An increase in the activity of NADPH-dependent O 2 - -producing and ferrihemoglobin-reducing isoforms of cytochrome b 558 from membranes, mitochondria, and nuclei of cells of rats subjected to electrical stimulation of the supraoptic and paraventricular hypothalamic nuclei

Electrical stimulation of supraoptic nuclei (SON) and paraventricular nuclei (PVN) of the hypothalamus increases the immunoreactivity of the rat hypothalamus. However, molecular mechanisms of this effect associated with changes in the level of isoforms of cytochrome (cyt) b (558) in membranes, mitochondria, and nuclei of cells of rat organs (brain, liver, spleen, heart, and kidneys) are unknown.
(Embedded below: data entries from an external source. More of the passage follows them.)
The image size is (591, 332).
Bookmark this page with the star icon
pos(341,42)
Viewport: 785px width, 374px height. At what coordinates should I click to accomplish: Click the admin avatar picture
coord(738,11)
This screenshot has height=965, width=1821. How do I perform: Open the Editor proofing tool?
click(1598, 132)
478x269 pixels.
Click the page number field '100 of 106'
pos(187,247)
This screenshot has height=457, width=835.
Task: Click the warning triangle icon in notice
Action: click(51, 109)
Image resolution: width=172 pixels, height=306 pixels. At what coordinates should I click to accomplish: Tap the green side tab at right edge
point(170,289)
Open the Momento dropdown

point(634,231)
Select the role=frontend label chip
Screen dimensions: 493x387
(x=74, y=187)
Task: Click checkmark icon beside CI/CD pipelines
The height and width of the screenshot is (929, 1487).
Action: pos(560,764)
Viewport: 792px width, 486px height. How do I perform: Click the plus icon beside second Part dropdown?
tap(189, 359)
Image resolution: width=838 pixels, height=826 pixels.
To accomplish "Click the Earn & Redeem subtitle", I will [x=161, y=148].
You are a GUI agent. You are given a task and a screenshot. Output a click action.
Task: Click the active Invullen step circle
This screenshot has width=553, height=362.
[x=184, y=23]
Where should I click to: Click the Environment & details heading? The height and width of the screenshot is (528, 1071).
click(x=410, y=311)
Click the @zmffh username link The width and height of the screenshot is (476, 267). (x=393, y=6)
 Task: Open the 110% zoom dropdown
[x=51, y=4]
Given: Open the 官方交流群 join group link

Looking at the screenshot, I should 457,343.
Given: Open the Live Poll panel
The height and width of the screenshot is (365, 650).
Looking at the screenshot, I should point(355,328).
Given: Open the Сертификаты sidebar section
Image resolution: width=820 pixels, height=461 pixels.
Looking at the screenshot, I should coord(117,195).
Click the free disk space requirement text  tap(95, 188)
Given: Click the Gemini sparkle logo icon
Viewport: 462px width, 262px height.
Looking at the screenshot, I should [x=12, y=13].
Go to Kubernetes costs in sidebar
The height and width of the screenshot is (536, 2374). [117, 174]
Determination of these factors was the aim of this study. The SON and PVN of the hypothalamus of white mature rats were subjected to electrical stimulation by rectangular electrical impulses. The acidic cyt b (558) from cell membranes, mitochondria, and nuclei was extracted using ion-exchange chromatography of protein fractions with KM-52 and DE-52 celluloses. The electrical stimulation of the hypothalamus in the majority of cases resulted in an increase in the level of acidic cyt b (558) in the membranes, mitochondria, and nuclei of cells of all organs studied, especially the spleen. Cytochrome b (558) along with NADPH-dependent O (2) (-) -producing activity also had methemoglobin-reducing activity. On the basis of our results, it is possible to hypothesize that the molecular mechanisms that increase the immunoreactivity of SON and PVN of the hypothalamus are associated with an increase in the endogenous level and activity of isoforms of acidic cyt b (558) from membranes, mitochondria, and nuclei of cells. These mechanisms may also involve stimulation of the immune system, oxygen homeostasis, genome regulation, and energetic balance in the respiratory chain of mitochondria.